Commentaire publié dans GHI - Mercredi 05.11.25
Correspondant parlementaire à Berne pour la RSR en 1992, j’avais couvert à fond, dans toute la Suisse, la « campagne du siècle », autour de la votation historique du 6 décembre sur l’Espace économique européen. Une campagne titanesque, inoubliable. Deux Suisses, l’une face à l’autre : celle des partisans, valorisant l’Europe de Bruxelles, plutôt représentés en Suisse romande (disons en Suisse de l’Ouest), dans les villes, dans la plaine. Face à elle, les opposants, plutôt en Suisse alémanique et au Tessin, plutôt dans les campagnes, plutôt en montagne. J’accumule les « plutôt », parce qu’une lecture fine de la carte exige patience et nuances : il nous a bien fallu un an, à la RSR et dans les autres médias, pour affiner notre analyse, découvrir des lignes de fracture plus subtiles, en fonction de l’Histoire de chaque canton.

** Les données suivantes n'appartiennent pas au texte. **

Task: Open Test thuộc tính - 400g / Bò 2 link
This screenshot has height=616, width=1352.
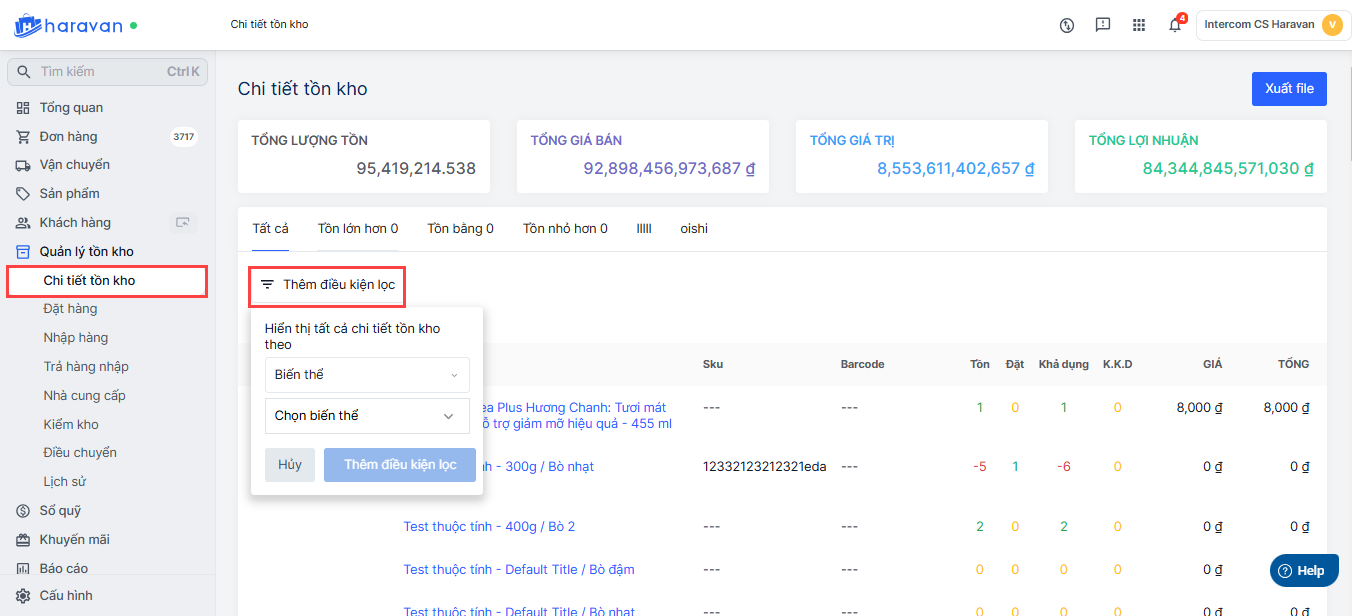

Mais enfin, le dimanche 6 décembre 1922, sur le coup de 15.22h, ce fut NON. Peuple et cantons. Mon premier commentaire à chaud, à la RSR, fut empreint de tristesse. J’étais triste. La Suisse romande était triste. Il fallait s’incliner, mais c’était dur. Il faut le reconnaître : dans l’équipe des journalistes parlementaires romands, au Palais fédéral, tous médias confondus, nous étions très majoritairement favorables à l’EEE. Nous avions suivi toute l’Histoire en amont de la votation, les longues et difficiles négociations, puis la signature de l’Accord à Porto en mai 1992, puis la campagne, homérique, passionnante. Pour ma part, je confesse, 33 ans après, avoir été un peu sous l’emprise de Jean-Pascal Delamuraz, son intelligence si vive et percutante, son charme, son humour, et surtout son incomparable courage dans le combat. Delamuraz, face à Blocher : deux géants, deux tempéraments, deux guerriers de premier ordre. C’est un honneur que d’avoir couvert une telle campagne. Elle était vraiment celle du siècle.

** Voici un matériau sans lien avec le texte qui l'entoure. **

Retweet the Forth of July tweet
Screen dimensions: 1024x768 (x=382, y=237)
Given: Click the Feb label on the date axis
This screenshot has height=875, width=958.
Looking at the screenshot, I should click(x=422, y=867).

Lorsque nous sommes allés à Porto, en mai 1992, dans le printemps ensoleillé du Portugal, pour couvrir la signature de l’Accord, nous étions persuadés que la ratification populaire, déjà entrevue à l’horizon de décembre, ne serait qu’une formalité. Nous avions tort, immensément. Nous avions juste sous-estimé le retour tellurique de la Vieille Suisse. Celle de Blocher. Celle de l’attachement viscéral à la souveraineté. Celle du refus des juges étrangers. Celle des dialectes, des traditions, des coutumes locales, tellement puissantes et attachantes dans notre pays. Dès septembre, et de façon incroyablement ascendante les dernières semaines de campagne, la Vieille Suisse nous a signifié son réveil. En Suisse romande, nous étions incapables de voir que Blocher était, chaque jour un peu plus, en train de marquer des points. Nous n’avions rien compris, rien voulu comprendre. Nous nous étions cramponnés aux forces de la Raison, le Freisinn, la Vernunft, toutes ces belles valeurs de l’Aufklärung, les Lumières de la philosophie allemande. Nous avions juste sous-estimé le terrain. Les passions. Le patriotisme, Nous nous étions trompés, c’est tout.